→ TEXTE SOURCE:

---+---

Exposée à la 5e vague épidémique de Covid-19 qui se propage d’est en ouest sur le continent européen, la population française sera-t-elle suffisamment protégée pour échapper à une nouvelle saturation des moyens hospitaliers et des lits de réanimation ?
Bien que le taux de couverture vaccinale de 75% soit parmi les plus élevés au monde, il reste près de 7 millions de personnes âgées de plus de 12 ans non vaccinées, laissant au SARS-CoV-2 la possibilité de se propager une nouvelle fois dans l’ensemble du territoire et de générer des milliers de contaminations. Il faut donc s’attendre à une recrudescence des formes sévères et des décès qui frapperont surtout les personnes vulnérables par leur âge ou leurs comorbidités, principalement celles qui n’ont pas encore été vaccinées.
Chez les personnes à risque déjà vaccinées, l’administration d’une dose de rappel six mois après la deuxième injection de vaccin va prolonger la protection contre les formes graves, mais elle aura peu d’impact sur la circulation du virus. En effet, si la prévention des formes graves persiste durablement, la protection contre la contamination diminue en moins de 6 mois1. Mais c’est actuellement dans la tranche d’âge 20-50 ans que les taux d’incidence les plus élevés sont observés.
Deux approches complémentaires pourraient augmenter le taux de couverture vaccinale de la population au-dessus de 90%, considéré comme nécessaire pour contrôler la circulation du variant Delta : (1) l’instauration d’un passe vaccinal rendant obligatoire la vaccination des personnes âgées de 12 ans et plus, recommandée depuis le mois de mai 2021 par l’Académie nationale de médecine2, (2) l’extension de la vaccination aux enfants âgés de 5 à 11 ans, mesure déjà approuvée aux États-Unis et en Israël.
En France, on ne peut calquer les bénéfices/risques d’une vaccination des enfants contre la Covid-19 sur ceux pris en compte dans les pays étrangers, aussi bien au plan individuel qu’au plan collectif. Il faut distinguer :
Les arguments en faveur la vaccination des enfants :
– l’immunogénicité et le profil de tolérance d’un schéma vaccinal comportant 2 doses de 10 μg de vaccin BNT162b2 (BioNtech/Pfizer) à 21 jours d’intervalle ont été considérés comme très satisfaisants chez les enfants âgés de 5 à 11 ans dans l’essai NCT04816643, avec un taux d’efficacité vaccinale de 90,7%3 ;
– le bénéfice individuel direct lié à la prévention des cas graves, des hospitalisations et des formes prolongées de Covid-19 dont la fréquence, plus faible chez les enfants, n’est cependant pas négligeable ;
– la réduction potentielle de circulation du virus dans l’entourage familial des enfants et la protection indirecte des personnes à risque qui en font partie ;
– la réduction potentielle de circulation du virus dans les établissements d’enseignement primaire, évitant les fermetures de classes, les retards d’apprentissage et les coûts sociaux et économiques pour les familles ;
– le possible tarissement du réservoir de SARS-CoV-2 dans la population enfantine, d’où pourraient éclore de nouveaux foyers épidémiques et émerger de nouveaux variants.

---+---

→ DONNÉES DE L'EXERCICE:
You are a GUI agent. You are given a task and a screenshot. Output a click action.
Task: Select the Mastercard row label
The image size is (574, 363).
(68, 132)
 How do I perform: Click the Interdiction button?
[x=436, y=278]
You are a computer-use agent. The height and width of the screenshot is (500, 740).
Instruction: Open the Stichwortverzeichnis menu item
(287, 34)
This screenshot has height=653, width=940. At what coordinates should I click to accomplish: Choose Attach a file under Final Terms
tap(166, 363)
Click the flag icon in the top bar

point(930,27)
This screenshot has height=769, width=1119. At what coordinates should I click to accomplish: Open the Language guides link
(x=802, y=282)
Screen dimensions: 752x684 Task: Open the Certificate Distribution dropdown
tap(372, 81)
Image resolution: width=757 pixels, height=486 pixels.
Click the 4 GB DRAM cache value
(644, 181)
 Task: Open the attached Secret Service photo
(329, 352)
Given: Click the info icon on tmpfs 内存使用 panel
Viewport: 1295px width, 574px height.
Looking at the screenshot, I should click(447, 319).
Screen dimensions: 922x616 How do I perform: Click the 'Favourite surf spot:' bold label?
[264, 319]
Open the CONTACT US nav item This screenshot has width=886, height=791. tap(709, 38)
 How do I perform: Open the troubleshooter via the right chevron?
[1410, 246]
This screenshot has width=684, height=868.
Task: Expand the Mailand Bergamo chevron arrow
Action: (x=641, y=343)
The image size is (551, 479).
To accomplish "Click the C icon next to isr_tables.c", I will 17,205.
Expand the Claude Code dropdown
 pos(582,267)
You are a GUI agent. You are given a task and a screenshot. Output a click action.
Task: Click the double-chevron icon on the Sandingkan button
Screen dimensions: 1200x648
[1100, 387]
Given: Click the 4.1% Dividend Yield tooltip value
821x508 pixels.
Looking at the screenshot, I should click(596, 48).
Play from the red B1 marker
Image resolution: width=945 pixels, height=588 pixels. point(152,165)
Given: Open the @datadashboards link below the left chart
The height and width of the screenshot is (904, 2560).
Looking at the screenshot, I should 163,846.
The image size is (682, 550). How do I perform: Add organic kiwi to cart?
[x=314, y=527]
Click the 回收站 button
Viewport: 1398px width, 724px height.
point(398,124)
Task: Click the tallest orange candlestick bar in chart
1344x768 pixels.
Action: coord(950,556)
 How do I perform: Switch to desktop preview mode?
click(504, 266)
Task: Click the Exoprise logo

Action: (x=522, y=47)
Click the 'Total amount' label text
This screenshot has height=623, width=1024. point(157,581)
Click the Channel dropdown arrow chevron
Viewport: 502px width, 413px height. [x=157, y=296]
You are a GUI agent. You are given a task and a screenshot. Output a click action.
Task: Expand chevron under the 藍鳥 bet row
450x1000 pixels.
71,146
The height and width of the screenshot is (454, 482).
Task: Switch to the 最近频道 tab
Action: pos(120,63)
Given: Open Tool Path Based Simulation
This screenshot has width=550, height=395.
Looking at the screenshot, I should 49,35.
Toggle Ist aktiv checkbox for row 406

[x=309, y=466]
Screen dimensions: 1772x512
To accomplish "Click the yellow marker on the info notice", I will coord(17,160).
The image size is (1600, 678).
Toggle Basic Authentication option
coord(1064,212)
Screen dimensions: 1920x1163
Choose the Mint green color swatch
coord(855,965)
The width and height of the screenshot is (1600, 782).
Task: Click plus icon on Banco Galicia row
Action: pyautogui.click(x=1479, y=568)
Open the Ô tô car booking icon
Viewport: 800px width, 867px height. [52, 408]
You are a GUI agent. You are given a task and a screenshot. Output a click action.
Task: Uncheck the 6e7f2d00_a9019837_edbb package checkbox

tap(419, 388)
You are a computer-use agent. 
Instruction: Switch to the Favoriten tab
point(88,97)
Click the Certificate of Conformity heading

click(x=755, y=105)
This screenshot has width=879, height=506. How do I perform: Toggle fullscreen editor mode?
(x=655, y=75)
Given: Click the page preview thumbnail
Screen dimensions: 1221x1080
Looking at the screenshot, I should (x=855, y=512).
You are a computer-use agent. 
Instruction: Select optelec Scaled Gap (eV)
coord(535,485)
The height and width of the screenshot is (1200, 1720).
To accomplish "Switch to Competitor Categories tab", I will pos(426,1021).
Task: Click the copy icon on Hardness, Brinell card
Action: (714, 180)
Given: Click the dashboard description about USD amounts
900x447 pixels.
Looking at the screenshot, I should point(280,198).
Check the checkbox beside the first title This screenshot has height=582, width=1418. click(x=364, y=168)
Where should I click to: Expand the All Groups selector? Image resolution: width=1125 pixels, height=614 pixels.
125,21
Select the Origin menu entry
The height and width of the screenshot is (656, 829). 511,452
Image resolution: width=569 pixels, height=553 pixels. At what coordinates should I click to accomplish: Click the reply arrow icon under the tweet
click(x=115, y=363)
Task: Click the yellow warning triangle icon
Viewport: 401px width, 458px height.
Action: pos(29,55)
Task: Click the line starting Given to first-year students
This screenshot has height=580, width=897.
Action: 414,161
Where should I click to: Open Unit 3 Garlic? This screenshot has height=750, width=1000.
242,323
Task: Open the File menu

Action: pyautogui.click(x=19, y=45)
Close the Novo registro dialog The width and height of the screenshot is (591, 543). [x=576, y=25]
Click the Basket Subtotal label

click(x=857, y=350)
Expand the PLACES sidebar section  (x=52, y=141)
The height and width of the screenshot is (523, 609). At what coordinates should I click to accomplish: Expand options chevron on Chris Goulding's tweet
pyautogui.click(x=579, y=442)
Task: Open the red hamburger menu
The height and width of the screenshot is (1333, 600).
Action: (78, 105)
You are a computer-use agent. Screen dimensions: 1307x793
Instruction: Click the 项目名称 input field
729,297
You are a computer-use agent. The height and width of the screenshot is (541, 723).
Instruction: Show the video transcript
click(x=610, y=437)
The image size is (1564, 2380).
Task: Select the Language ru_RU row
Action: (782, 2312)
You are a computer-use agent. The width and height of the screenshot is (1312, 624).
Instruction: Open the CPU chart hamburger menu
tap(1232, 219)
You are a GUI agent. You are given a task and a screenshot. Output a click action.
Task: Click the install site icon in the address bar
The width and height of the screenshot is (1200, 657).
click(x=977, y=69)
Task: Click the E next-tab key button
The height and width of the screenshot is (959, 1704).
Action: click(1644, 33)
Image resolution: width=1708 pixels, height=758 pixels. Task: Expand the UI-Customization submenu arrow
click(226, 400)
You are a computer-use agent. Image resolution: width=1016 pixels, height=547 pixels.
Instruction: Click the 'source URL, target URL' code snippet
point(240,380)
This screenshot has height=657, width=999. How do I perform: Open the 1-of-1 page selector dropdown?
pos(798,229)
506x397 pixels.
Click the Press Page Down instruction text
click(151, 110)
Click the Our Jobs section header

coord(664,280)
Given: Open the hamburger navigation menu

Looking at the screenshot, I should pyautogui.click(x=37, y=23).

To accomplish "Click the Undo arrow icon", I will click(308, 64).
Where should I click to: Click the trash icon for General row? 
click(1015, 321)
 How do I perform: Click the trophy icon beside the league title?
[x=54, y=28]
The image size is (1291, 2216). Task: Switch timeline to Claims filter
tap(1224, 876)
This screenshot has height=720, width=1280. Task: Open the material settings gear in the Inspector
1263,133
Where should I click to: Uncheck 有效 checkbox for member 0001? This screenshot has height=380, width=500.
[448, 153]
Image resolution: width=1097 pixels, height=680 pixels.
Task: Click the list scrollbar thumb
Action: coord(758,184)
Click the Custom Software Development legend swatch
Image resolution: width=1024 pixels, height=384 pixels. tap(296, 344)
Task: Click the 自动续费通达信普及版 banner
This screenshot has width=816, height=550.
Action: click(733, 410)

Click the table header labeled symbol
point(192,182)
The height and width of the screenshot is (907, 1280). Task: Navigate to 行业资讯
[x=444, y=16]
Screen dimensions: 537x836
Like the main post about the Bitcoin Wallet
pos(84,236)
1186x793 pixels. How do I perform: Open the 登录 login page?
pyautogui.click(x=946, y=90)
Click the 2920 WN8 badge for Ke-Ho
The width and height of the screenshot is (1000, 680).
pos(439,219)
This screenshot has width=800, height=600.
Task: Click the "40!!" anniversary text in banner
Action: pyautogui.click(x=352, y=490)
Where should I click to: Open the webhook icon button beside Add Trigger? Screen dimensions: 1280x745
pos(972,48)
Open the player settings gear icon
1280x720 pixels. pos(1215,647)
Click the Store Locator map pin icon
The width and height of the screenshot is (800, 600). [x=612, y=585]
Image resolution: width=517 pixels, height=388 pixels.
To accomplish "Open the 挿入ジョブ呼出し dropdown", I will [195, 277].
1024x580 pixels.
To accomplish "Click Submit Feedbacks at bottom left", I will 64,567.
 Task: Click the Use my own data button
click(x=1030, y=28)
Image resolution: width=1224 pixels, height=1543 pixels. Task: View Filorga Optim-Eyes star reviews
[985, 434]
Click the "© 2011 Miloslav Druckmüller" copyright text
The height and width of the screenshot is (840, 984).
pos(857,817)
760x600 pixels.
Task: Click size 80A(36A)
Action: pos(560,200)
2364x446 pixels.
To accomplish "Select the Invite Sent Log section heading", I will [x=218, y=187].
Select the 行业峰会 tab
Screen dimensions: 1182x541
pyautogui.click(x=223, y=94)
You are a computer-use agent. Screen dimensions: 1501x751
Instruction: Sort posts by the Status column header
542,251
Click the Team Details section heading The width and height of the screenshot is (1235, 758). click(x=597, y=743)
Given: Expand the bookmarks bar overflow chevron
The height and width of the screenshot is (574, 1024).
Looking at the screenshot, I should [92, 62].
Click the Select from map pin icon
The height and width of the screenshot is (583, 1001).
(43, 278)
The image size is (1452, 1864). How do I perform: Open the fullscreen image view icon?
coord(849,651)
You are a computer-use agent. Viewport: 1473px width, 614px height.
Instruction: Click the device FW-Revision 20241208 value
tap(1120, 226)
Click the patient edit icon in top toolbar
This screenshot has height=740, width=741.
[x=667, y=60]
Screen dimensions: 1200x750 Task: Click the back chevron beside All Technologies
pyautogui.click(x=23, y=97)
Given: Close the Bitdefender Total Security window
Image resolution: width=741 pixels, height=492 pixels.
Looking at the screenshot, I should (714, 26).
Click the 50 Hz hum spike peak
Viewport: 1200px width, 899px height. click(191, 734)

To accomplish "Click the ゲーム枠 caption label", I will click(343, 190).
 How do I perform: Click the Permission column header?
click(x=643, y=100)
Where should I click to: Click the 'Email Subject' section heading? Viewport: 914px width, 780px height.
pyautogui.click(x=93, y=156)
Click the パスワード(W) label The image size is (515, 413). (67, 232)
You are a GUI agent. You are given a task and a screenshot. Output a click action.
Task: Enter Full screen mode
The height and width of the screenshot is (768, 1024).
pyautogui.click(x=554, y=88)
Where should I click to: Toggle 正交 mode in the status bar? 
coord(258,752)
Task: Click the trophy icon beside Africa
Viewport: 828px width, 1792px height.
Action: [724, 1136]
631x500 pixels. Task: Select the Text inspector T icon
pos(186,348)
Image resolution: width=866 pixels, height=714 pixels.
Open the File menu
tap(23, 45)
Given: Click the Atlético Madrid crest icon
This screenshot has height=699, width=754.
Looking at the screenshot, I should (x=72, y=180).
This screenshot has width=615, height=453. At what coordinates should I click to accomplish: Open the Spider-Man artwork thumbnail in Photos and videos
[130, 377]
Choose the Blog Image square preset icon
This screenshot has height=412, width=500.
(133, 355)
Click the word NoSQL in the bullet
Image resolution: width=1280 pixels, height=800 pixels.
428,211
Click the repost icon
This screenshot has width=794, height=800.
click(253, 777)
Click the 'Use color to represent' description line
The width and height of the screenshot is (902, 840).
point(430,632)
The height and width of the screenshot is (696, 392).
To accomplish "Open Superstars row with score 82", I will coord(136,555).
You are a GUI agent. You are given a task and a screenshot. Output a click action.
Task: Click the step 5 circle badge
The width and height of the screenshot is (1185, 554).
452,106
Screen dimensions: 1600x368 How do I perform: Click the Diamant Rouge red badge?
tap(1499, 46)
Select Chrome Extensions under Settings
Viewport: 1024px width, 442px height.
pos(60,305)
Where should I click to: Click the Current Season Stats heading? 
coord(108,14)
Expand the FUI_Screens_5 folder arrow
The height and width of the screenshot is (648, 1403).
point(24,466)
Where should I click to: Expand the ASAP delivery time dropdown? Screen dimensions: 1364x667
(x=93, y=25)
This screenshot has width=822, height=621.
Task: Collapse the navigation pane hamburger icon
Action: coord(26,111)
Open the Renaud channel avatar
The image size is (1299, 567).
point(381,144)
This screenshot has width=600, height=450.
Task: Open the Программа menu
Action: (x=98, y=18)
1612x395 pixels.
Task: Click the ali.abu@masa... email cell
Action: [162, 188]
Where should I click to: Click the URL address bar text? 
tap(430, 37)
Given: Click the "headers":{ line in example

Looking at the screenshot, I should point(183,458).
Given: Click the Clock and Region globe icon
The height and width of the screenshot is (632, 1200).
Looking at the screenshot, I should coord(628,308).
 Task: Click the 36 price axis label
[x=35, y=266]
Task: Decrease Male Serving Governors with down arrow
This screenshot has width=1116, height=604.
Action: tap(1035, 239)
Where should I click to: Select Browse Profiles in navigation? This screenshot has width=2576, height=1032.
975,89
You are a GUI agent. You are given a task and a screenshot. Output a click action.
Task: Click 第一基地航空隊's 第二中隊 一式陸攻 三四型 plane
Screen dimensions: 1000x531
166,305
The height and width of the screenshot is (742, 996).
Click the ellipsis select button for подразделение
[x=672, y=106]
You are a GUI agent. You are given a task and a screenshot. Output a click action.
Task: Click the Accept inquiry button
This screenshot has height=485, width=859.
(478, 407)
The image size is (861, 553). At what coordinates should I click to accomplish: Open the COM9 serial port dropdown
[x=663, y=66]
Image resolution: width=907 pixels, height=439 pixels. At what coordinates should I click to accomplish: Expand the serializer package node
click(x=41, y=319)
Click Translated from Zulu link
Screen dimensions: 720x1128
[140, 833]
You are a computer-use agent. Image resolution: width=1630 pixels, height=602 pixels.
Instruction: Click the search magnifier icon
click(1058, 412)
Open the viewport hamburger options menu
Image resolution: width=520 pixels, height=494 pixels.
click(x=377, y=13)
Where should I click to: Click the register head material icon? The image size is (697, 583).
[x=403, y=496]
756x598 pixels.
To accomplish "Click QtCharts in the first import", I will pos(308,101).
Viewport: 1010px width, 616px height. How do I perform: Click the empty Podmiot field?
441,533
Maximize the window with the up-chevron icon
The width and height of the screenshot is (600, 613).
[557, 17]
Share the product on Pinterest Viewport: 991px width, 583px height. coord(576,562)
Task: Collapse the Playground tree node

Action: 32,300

---+---

→ QUESTIONS SUR LE TEXTE:
A. Répondez aux questions suivantes à partir du texte source :
(i) Quel est le taux de couverture vaccinale de la population française ?
(ii) Dans quelle tranche d'âge observe-t-on actuellement les taux d'incidence les plus élevés ?
(iii) Quel taux d'efficacité vaccinale l'essai NCT04816643 a-t-il montré chez les enfants âgés de 5 à 11 ans ?
B. Dressez la liste complète des arguments en faveur de la vaccination des enfants énumérés dans le texte source.
C. Traduisez en anglais cette phrase du texte source : « Mais c'est actuellement dans la tranche d'âge 20-50 ans que les taux d'incidence les plus élevés sont observés. »

→ RÉPONSES:
A.
(i) 75 %.
(ii) La tranche d'âge 20-50 ans.
(iii) 90,7 %.

B.
– L'immunogénicité et le profil de tolérance très satisfaisants d'un schéma de 2 doses de 10 μg de vaccin BNT162b2 (BioNtech/Pfizer) à 21 jours d'intervalle chez les enfants de 5 à 11 ans dans l'essai NCT04816643, avec un taux d'efficacité vaccinale de 90,7 %.
– Le bénéfice individuel direct lié à la prévention des cas graves, des hospitalisations et des formes prolongées de Covid-19.
– La réduction potentielle de la circulation du virus dans l'entourage familial des enfants et la protection indirecte des personnes à risque qui en font partie.
– La réduction potentielle de la circulation du virus dans les établissements d'enseignement primaire, évitant les fermetures de classes, les retards d'apprentissage et les coûts sociaux et économiques pour les familles.
– Le possible tarissement du réservoir de SARS-CoV-2 dans la population enfantine, d'où pourraient éclore de nouveaux foyers épidémiques et émerger de nouveaux variants.

C. But it is currently in the 20–50 age group that the highest incidence rates are being observed.